What the task asks: Give back every entry in full, exactly as it reads.

━━ Records provided

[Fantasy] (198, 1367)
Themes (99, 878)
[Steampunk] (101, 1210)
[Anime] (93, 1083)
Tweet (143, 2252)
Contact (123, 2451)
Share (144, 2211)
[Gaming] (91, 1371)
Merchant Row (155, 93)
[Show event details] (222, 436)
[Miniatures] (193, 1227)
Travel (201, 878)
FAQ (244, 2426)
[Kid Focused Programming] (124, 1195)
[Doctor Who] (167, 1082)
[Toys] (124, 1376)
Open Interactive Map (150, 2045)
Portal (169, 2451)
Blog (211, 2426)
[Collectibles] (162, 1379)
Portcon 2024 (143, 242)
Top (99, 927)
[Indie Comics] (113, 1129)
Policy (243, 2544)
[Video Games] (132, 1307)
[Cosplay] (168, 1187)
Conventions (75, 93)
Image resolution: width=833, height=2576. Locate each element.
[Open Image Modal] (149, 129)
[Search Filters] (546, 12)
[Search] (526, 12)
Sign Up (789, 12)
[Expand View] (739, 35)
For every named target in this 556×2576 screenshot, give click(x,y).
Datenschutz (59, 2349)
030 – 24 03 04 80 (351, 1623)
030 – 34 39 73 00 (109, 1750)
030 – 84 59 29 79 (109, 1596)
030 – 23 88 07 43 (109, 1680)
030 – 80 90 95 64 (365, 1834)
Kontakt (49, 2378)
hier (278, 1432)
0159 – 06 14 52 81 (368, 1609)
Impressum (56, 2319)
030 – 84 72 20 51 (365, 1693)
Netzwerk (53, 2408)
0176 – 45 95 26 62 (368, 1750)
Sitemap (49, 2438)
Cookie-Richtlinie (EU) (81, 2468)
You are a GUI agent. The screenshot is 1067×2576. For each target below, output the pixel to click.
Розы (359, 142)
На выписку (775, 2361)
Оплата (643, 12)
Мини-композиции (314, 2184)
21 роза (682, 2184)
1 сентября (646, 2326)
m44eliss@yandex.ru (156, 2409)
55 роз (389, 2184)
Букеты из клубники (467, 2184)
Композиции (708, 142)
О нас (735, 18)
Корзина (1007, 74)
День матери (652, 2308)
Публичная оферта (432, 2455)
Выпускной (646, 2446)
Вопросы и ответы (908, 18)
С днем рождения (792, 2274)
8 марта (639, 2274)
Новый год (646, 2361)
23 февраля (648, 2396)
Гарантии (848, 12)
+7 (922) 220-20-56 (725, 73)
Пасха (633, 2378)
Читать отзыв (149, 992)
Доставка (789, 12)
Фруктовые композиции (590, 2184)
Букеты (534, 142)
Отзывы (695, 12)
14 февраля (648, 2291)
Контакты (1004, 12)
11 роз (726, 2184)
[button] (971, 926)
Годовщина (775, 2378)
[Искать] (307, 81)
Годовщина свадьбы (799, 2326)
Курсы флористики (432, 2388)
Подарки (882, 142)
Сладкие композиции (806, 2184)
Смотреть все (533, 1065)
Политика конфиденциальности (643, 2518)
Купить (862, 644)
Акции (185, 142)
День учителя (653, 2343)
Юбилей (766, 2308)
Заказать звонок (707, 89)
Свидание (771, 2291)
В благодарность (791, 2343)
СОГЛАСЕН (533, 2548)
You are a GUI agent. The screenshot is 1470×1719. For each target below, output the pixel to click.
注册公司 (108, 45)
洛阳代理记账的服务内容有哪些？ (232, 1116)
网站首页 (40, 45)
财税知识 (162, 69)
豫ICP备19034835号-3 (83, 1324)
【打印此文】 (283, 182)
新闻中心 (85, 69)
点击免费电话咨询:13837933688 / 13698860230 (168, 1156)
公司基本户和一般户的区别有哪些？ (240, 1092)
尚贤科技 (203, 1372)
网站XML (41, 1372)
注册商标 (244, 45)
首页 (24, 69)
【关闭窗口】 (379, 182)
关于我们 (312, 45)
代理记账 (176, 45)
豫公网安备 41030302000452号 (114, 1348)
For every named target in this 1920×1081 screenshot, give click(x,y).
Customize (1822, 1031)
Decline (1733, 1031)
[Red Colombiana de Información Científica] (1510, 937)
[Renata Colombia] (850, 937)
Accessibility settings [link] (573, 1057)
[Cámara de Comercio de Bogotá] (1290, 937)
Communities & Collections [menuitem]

━━━━

Answer to the problem:
[Fantasy] (198, 1367)
Themes (99, 878)
[Steampunk] (101, 1210)
[Anime] (93, 1083)
Tweet (143, 2252)
Contact (123, 2451)
Share (144, 2211)
[Gaming] (91, 1371)
Merchant Row (155, 93)
[Show event details] (222, 436)
[Miniatures] (193, 1227)
Travel (201, 878)
FAQ (244, 2426)
[Kid Focused Programming] (124, 1195)
[Doctor Who] (167, 1082)
[Toys] (124, 1376)
Open Interactive Map (150, 2045)
Portal (169, 2451)
Blog (211, 2426)
[Collectibles] (162, 1379)
Portcon 2024 (143, 242)
Top (99, 927)
[Indie Comics] (113, 1129)
Policy (243, 2544)
[Video Games] (132, 1307)
[Cosplay] (168, 1187)
Conventions (75, 93)
Image resolution: width=833, height=2576. Locate each element.
[Open Image Modal] (149, 129)
[Search Filters] (546, 12)
[Search] (526, 12)
Sign Up (789, 12)
[Expand View] (739, 35)
For every named target in this 556×2576 screenshot, give click(x,y).
Datenschutz (59, 2349)
030 – 24 03 04 80 (351, 1623)
030 – 34 39 73 00 (109, 1750)
030 – 84 59 29 79 (109, 1596)
030 – 23 88 07 43 (109, 1680)
030 – 80 90 95 64 (365, 1834)
Kontakt (49, 2378)
hier (278, 1432)
0159 – 06 14 52 81 (368, 1609)
Impressum (56, 2319)
030 – 84 72 20 51 (365, 1693)
Netzwerk (53, 2408)
0176 – 45 95 26 62 (368, 1750)
Sitemap (49, 2438)
Cookie-Richtlinie (EU) (81, 2468)
You are a GUI agent. The screenshot is 1067×2576. For each target below, output the pixel to click.
Розы (359, 142)
На выписку (775, 2361)
Оплата (643, 12)
Мини-композиции (314, 2184)
21 роза (682, 2184)
1 сентября (646, 2326)
m44eliss@yandex.ru (156, 2409)
55 роз (389, 2184)
Букеты из клубники (467, 2184)
Композиции (708, 142)
О нас (735, 18)
Корзина (1007, 74)
День матери (652, 2308)
Публичная оферта (432, 2455)
Выпускной (646, 2446)
Вопросы и ответы (908, 18)
С днем рождения (792, 2274)
8 марта (639, 2274)
Новый год (646, 2361)
23 февраля (648, 2396)
Гарантии (848, 12)
+7 (922) 220-20-56 (725, 73)
Пасха (633, 2378)
Читать отзыв (149, 992)
Доставка (789, 12)
Фруктовые композиции (590, 2184)
Букеты (534, 142)
Отзывы (695, 12)
14 февраля (648, 2291)
Контакты (1004, 12)
11 роз (726, 2184)
[button] (971, 926)
Годовщина (775, 2378)
[Искать] (307, 81)
Годовщина свадьбы (799, 2326)
Курсы флористики (432, 2388)
Подарки (882, 142)
Сладкие композиции (806, 2184)
Смотреть все (533, 1065)
Политика конфиденциальности (643, 2518)
Купить (862, 644)
Акции (185, 142)
День учителя (653, 2343)
Юбилей (766, 2308)
Заказать звонок (707, 89)
Свидание (771, 2291)
В благодарность (791, 2343)
СОГЛАСЕН (533, 2548)
You are a GUI agent. The screenshot is 1470×1719. For each target below, output the pixel to click.
注册公司 (108, 45)
洛阳代理记账的服务内容有哪些？ (232, 1116)
网站首页 (40, 45)
财税知识 (162, 69)
豫ICP备19034835号-3 (83, 1324)
【打印此文】 (283, 182)
新闻中心 (85, 69)
点击免费电话咨询:13837933688 / 13698860230 (168, 1156)
公司基本户和一般户的区别有哪些？ (240, 1092)
尚贤科技 (203, 1372)
网站XML (41, 1372)
注册商标 (244, 45)
首页 (24, 69)
【关闭窗口】 (379, 182)
关于我们 (312, 45)
代理记账 (176, 45)
豫公网安备 41030302000452号 (114, 1348)
For every named target in this 1920×1081 screenshot, give click(x,y).
Customize (1822, 1031)
Decline (1733, 1031)
[Red Colombiana de Información Científica] (1510, 937)
[Renata Colombia] (850, 937)
Accessibility settings [link] (573, 1057)
[Cámara de Comercio de Bogotá] (1290, 937)
Communities & Collections [menuitem]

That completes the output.